The records come next. Copy all of them exactly.

Stored records:

○ ○ ○ ○ ○

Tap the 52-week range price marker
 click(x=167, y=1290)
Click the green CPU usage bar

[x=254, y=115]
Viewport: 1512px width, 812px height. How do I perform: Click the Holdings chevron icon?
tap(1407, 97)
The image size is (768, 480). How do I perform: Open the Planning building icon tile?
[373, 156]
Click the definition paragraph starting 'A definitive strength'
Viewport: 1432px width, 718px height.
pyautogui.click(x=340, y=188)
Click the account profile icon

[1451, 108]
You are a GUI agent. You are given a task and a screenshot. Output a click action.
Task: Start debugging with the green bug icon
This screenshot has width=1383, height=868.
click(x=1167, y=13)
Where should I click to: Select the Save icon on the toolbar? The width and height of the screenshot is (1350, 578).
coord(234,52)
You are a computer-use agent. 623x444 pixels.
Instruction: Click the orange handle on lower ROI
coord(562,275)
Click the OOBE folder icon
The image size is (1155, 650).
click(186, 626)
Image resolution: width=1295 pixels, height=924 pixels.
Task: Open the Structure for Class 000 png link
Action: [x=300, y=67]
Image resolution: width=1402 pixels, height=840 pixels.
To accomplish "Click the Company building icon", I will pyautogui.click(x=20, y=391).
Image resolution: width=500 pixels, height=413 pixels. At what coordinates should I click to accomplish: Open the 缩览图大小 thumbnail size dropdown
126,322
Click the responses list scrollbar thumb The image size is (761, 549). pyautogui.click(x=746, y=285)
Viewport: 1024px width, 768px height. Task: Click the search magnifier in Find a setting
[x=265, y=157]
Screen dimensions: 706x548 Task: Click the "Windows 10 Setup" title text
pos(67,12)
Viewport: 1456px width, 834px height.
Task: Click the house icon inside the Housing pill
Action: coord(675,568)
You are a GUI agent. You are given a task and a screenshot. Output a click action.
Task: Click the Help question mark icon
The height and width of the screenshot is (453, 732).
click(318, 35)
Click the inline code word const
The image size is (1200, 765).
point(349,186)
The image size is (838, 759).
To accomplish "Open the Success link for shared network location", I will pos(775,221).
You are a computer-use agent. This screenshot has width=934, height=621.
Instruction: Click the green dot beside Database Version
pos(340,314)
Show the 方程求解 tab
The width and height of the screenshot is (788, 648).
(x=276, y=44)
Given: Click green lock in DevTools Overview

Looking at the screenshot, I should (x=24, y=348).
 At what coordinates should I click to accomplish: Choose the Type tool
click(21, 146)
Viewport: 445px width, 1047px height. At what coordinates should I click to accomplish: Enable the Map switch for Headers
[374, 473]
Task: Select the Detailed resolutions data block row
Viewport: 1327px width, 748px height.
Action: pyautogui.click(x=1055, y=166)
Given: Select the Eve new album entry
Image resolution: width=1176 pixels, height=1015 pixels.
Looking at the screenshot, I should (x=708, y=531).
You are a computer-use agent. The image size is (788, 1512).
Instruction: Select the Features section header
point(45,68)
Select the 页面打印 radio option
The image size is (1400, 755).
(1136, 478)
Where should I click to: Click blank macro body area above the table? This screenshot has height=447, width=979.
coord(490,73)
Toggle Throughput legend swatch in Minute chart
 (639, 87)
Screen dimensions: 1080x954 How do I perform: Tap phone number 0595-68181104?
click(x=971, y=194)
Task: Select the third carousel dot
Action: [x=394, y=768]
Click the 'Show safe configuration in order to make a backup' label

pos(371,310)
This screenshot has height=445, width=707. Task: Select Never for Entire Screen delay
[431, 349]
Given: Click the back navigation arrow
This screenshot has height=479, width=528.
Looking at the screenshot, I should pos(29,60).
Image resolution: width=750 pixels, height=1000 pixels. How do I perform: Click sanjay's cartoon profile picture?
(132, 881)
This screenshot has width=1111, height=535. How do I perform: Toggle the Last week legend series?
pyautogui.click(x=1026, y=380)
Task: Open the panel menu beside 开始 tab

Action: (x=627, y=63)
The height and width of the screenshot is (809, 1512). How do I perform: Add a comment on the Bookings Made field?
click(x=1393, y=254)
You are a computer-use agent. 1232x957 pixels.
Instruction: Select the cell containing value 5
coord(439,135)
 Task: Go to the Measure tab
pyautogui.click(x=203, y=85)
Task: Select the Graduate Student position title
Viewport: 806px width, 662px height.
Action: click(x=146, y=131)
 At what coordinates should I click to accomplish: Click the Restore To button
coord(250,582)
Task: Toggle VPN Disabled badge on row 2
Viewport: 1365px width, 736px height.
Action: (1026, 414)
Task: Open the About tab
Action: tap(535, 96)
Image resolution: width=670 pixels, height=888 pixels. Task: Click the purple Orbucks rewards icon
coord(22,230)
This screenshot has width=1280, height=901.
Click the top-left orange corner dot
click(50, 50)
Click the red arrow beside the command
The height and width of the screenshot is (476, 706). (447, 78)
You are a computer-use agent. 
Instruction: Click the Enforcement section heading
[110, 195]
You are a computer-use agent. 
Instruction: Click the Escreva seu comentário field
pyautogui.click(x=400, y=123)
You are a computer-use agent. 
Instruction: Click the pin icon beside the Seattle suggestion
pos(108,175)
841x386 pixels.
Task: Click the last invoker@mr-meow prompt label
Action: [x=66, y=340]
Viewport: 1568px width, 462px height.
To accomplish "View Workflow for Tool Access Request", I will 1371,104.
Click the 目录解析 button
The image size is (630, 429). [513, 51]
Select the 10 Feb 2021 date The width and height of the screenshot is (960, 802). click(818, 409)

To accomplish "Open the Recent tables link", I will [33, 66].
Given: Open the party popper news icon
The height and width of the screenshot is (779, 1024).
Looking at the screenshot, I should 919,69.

○ ○ ○ ○ ○

◆ Answer to this problem
Tap the 52-week range price marker
 click(x=167, y=1290)
Click the green CPU usage bar

[x=254, y=115]
Viewport: 1512px width, 812px height. How do I perform: Click the Holdings chevron icon?
tap(1407, 97)
The image size is (768, 480). How do I perform: Open the Planning building icon tile?
[373, 156]
Click the definition paragraph starting 'A definitive strength'
Viewport: 1432px width, 718px height.
pyautogui.click(x=340, y=188)
Click the account profile icon

[1451, 108]
You are a GUI agent. You are given a task and a screenshot. Output a click action.
Task: Start debugging with the green bug icon
This screenshot has width=1383, height=868.
click(x=1167, y=13)
Where should I click to: Select the Save icon on the toolbar? The width and height of the screenshot is (1350, 578).
coord(234,52)
You are a computer-use agent. 623x444 pixels.
Instruction: Click the orange handle on lower ROI
coord(562,275)
Click the OOBE folder icon
The image size is (1155, 650).
click(186, 626)
Image resolution: width=1295 pixels, height=924 pixels.
Task: Open the Structure for Class 000 png link
Action: [x=300, y=67]
Image resolution: width=1402 pixels, height=840 pixels.
To accomplish "Click the Company building icon", I will pyautogui.click(x=20, y=391).
Image resolution: width=500 pixels, height=413 pixels. At what coordinates should I click to accomplish: Open the 缩览图大小 thumbnail size dropdown
126,322
Click the responses list scrollbar thumb The image size is (761, 549). pyautogui.click(x=746, y=285)
Viewport: 1024px width, 768px height. Task: Click the search magnifier in Find a setting
[x=265, y=157]
Screen dimensions: 706x548 Task: Click the "Windows 10 Setup" title text
pos(67,12)
Viewport: 1456px width, 834px height.
Task: Click the house icon inside the Housing pill
Action: coord(675,568)
You are a GUI agent. You are given a task and a screenshot. Output a click action.
Task: Click the Help question mark icon
The height and width of the screenshot is (453, 732).
click(318, 35)
Click the inline code word const
The image size is (1200, 765).
point(349,186)
The image size is (838, 759).
To accomplish "Open the Success link for shared network location", I will pos(775,221).
You are a computer-use agent. This screenshot has width=934, height=621.
Instruction: Click the green dot beside Database Version
pos(340,314)
Show the 方程求解 tab
The width and height of the screenshot is (788, 648).
(x=276, y=44)
Given: Click green lock in DevTools Overview

Looking at the screenshot, I should (x=24, y=348).
 At what coordinates should I click to accomplish: Choose the Type tool
click(21, 146)
Viewport: 445px width, 1047px height. At what coordinates should I click to accomplish: Enable the Map switch for Headers
[374, 473]
Task: Select the Detailed resolutions data block row
Viewport: 1327px width, 748px height.
Action: pyautogui.click(x=1055, y=166)
Given: Select the Eve new album entry
Image resolution: width=1176 pixels, height=1015 pixels.
Looking at the screenshot, I should (x=708, y=531).
You are a computer-use agent. The image size is (788, 1512).
Instruction: Select the Features section header
point(45,68)
Select the 页面打印 radio option
The image size is (1400, 755).
(1136, 478)
Where should I click to: Click blank macro body area above the table? This screenshot has height=447, width=979.
coord(490,73)
Toggle Throughput legend swatch in Minute chart
 (639, 87)
Screen dimensions: 1080x954 How do I perform: Tap phone number 0595-68181104?
click(x=971, y=194)
Task: Select the third carousel dot
Action: [x=394, y=768]
Click the 'Show safe configuration in order to make a backup' label

pos(371,310)
This screenshot has height=445, width=707. Task: Select Never for Entire Screen delay
[431, 349]
Given: Click the back navigation arrow
This screenshot has height=479, width=528.
Looking at the screenshot, I should pos(29,60).
Image resolution: width=750 pixels, height=1000 pixels. How do I perform: Click sanjay's cartoon profile picture?
(132, 881)
This screenshot has width=1111, height=535. How do I perform: Toggle the Last week legend series?
pyautogui.click(x=1026, y=380)
Task: Open the panel menu beside 开始 tab

Action: (x=627, y=63)
The height and width of the screenshot is (809, 1512). How do I perform: Add a comment on the Bookings Made field?
click(x=1393, y=254)
You are a computer-use agent. 1232x957 pixels.
Instruction: Select the cell containing value 5
coord(439,135)
 Task: Go to the Measure tab
pyautogui.click(x=203, y=85)
Task: Select the Graduate Student position title
Viewport: 806px width, 662px height.
Action: click(x=146, y=131)
 At what coordinates should I click to accomplish: Click the Restore To button
coord(250,582)
Task: Toggle VPN Disabled badge on row 2
Viewport: 1365px width, 736px height.
Action: (1026, 414)
Task: Open the About tab
Action: tap(535, 96)
Image resolution: width=670 pixels, height=888 pixels. Task: Click the purple Orbucks rewards icon
coord(22,230)
This screenshot has width=1280, height=901.
Click the top-left orange corner dot
click(50, 50)
Click the red arrow beside the command
The height and width of the screenshot is (476, 706). (447, 78)
You are a computer-use agent. 
Instruction: Click the Enforcement section heading
[110, 195]
You are a computer-use agent. 
Instruction: Click the Escreva seu comentário field
pyautogui.click(x=400, y=123)
You are a computer-use agent. 
Instruction: Click the pin icon beside the Seattle suggestion
pos(108,175)
841x386 pixels.
Task: Click the last invoker@mr-meow prompt label
Action: [x=66, y=340]
Viewport: 1568px width, 462px height.
To accomplish "View Workflow for Tool Access Request", I will 1371,104.
Click the 目录解析 button
The image size is (630, 429). [513, 51]
Select the 10 Feb 2021 date The width and height of the screenshot is (960, 802). click(818, 409)

To accomplish "Open the Recent tables link", I will [33, 66].
Given: Open the party popper news icon
The height and width of the screenshot is (779, 1024).
Looking at the screenshot, I should 919,69.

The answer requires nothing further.